前定常状態速度論
出典: フリー百科事典『ウィキペディア(Wikipedia)』 (2022/04/15 07:46 UTC 版)
酵素を基質と混合した直後には、生成物はまだできていないし、反応中間体も存在しない。この後数ミリ秒間の反応を扱う学問を、前定常状態速度論という。つまり、前定常状態速度論では、定常状態以前の段階での酵素基質中間体 (ES や E*) の生成と消費を扱う。 この手法が最初に用いられたのはキモトリプシンによる加水分解反応の研究であった。反応機構の調査では、中間体を検出することが動かぬ証拠となることが多い。
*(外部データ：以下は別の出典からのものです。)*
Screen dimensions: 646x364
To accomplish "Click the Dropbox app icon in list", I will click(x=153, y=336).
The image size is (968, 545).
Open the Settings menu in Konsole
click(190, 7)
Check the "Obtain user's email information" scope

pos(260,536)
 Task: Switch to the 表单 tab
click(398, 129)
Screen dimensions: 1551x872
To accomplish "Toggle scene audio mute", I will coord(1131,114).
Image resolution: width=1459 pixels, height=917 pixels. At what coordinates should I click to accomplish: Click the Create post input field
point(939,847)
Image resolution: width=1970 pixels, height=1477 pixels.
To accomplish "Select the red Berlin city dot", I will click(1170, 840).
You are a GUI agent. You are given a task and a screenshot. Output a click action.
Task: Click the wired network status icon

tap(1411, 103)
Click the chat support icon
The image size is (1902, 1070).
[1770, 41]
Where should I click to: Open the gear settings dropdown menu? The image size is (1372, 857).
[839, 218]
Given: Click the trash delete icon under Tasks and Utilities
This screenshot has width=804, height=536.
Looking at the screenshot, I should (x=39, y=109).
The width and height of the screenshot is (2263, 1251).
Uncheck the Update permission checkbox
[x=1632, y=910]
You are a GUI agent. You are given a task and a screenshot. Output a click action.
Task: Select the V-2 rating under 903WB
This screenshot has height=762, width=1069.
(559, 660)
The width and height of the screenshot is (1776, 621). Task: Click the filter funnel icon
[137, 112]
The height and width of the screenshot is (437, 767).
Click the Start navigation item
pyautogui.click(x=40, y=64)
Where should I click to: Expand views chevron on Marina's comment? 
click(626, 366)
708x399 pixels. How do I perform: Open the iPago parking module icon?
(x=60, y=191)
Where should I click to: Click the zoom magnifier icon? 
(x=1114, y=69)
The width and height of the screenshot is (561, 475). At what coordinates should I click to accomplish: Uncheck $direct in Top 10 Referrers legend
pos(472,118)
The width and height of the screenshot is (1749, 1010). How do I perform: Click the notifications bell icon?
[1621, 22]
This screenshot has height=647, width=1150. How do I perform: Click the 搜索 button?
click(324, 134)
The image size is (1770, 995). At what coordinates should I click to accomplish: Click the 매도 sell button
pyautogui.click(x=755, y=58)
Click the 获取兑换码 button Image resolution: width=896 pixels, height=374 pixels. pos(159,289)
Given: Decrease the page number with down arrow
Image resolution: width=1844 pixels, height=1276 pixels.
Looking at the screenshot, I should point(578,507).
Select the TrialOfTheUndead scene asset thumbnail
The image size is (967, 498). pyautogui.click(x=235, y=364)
例えば、前述のピンポン機構では、高速な速度論的測定によって生成物 P の放出や修飾された酵素中間体 E* の生成を検出できる。キモトリプシンの場合、活性部位にある求核性セリンが基質を攻撃することで、アシル酵素中間体ができる。 右図では、酵素から E* が反応開始後数秒のうちに急速にできる。定常状態に達すると速度は低下する。反応が爆発的に進むこの期間 (burst 期) は、酵素の単一回転に相当する。よって、この間に放出される生成物は (グラフのy切片で表されているが)、その測定において活性を持っていた酵素の量をも表す。